TASK TO CARRY OUT = Present every line of the items below as a string in a JSON array, one string per line. Omit blank lines and leave out the pictures.

LISTING =
-----

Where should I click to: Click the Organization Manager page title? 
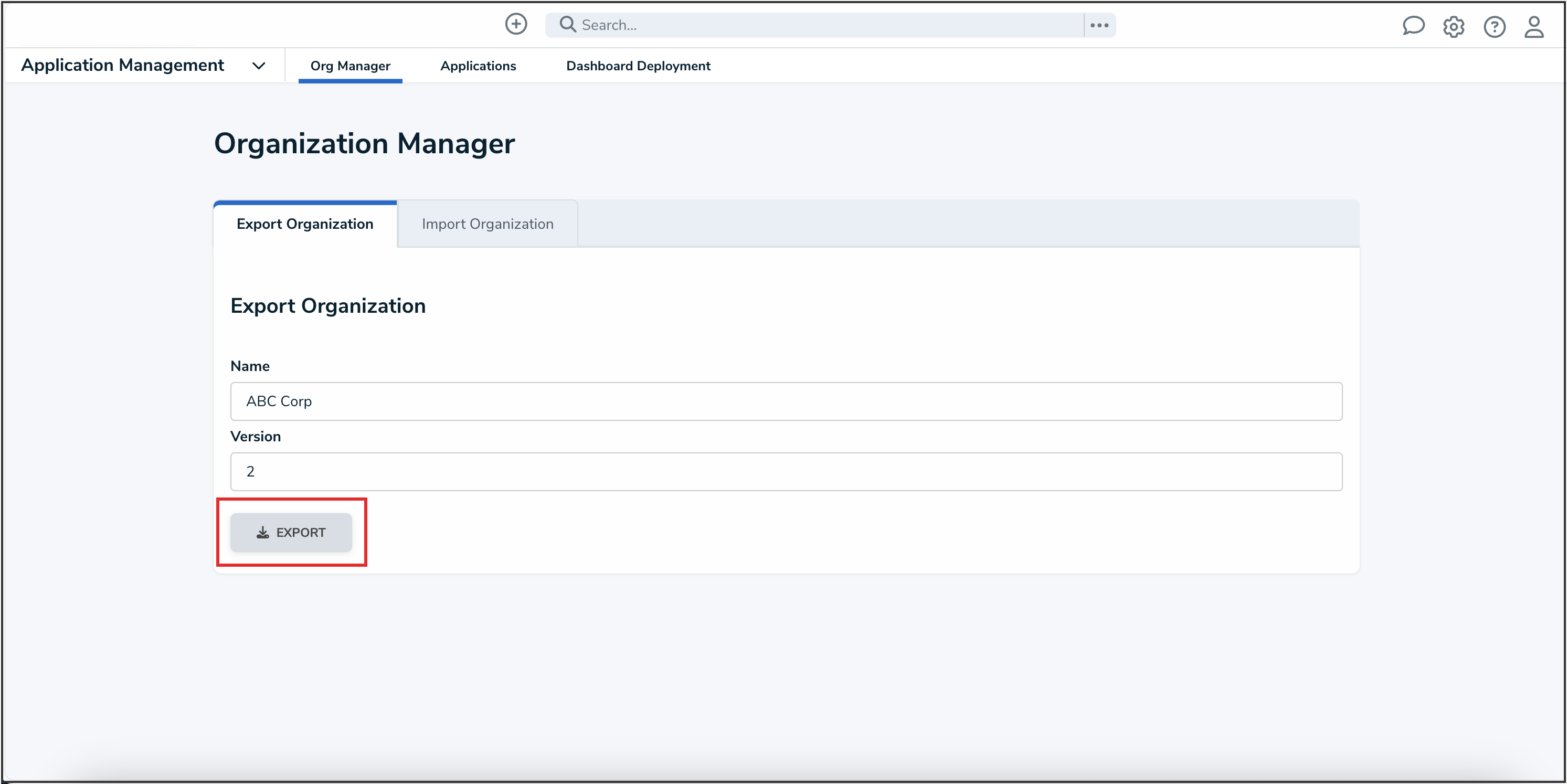364,144
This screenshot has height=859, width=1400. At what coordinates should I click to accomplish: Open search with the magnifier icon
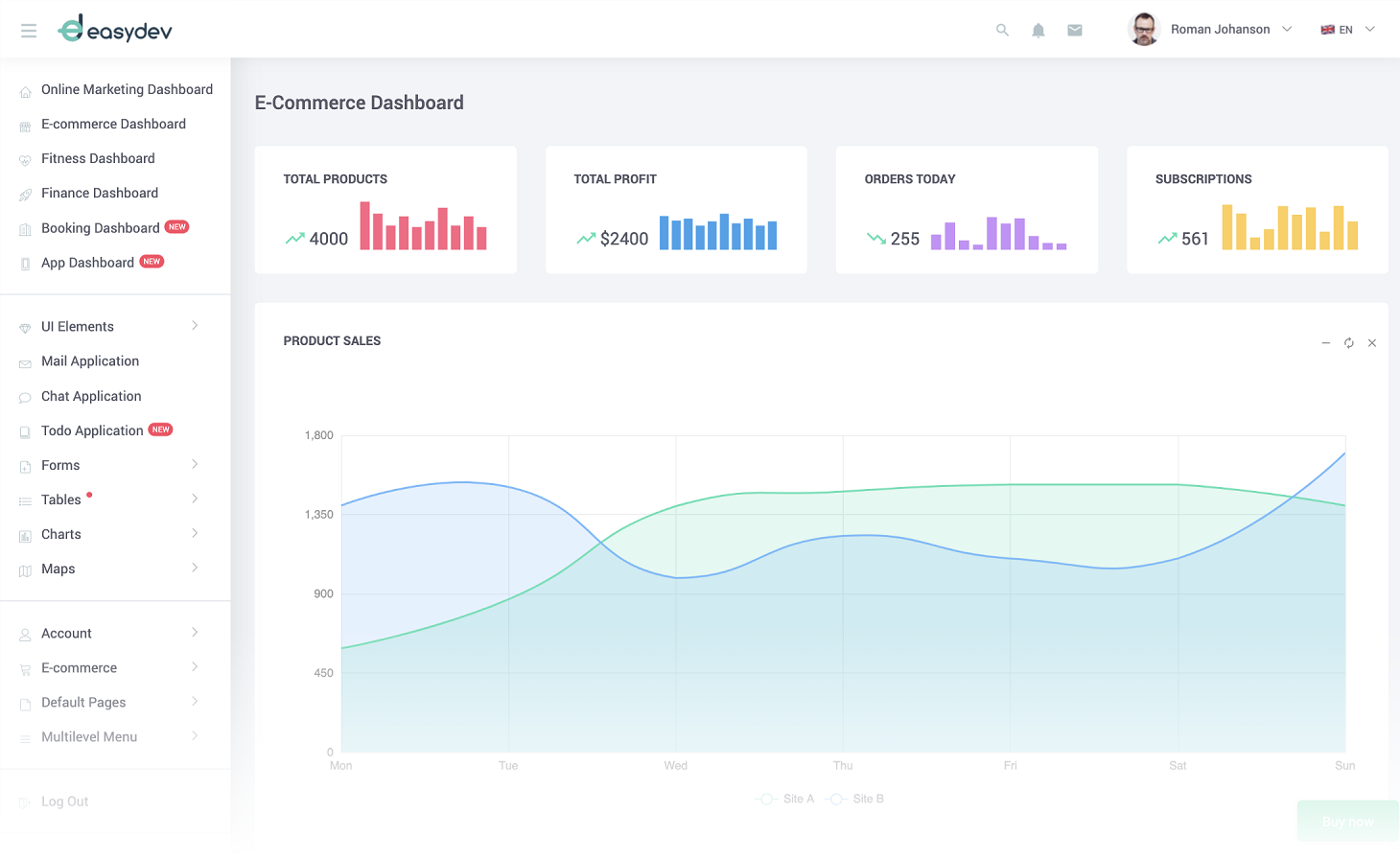click(x=1002, y=30)
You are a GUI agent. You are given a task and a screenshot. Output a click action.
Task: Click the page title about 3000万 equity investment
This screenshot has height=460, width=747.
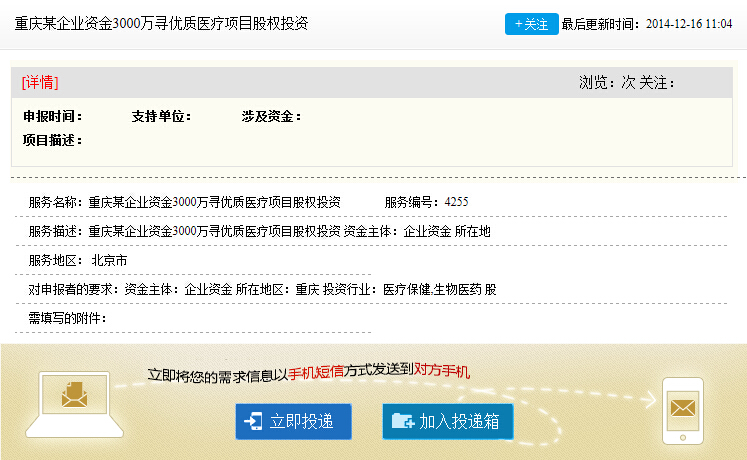tap(161, 23)
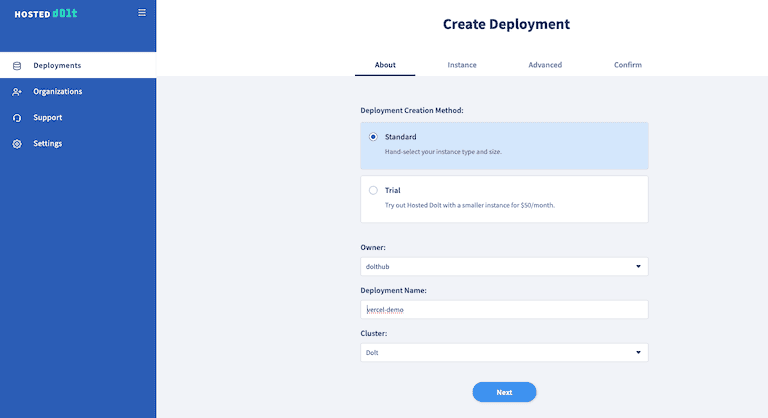Go to the Advanced tab
Viewport: 768px width, 418px height.
tap(545, 65)
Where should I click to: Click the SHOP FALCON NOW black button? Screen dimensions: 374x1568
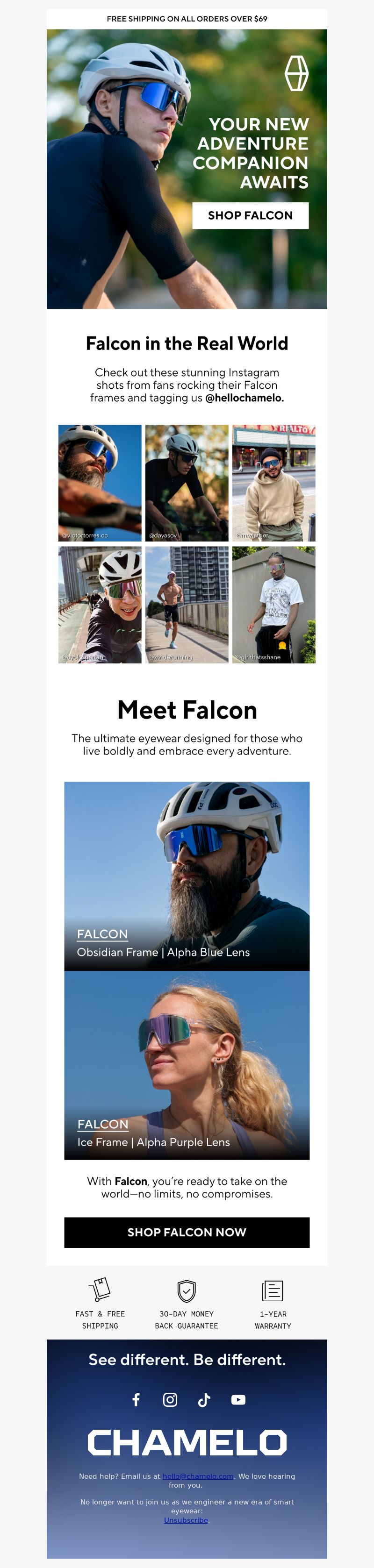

-----

EXERCISE OUTPUT =
[
  "Where should I click to: Click the Organization Manager page title? ",
  "364,144",
  "This screenshot has height=859, width=1400. At what coordinates should I click to accomplish: Open search with the magnifier icon",
  "click(x=1002, y=30)",
  "You are a GUI agent. You are given a task and a screenshot. Output a click action.",
  "Task: Click the page title about 3000万 equity investment",
  "This screenshot has height=460, width=747.",
  "tap(161, 23)",
  "Go to the Advanced tab",
  "Viewport: 768px width, 418px height.",
  "tap(545, 65)",
  "Where should I click to: Click the SHOP FALCON NOW black button? Screen dimensions: 374x1568"
]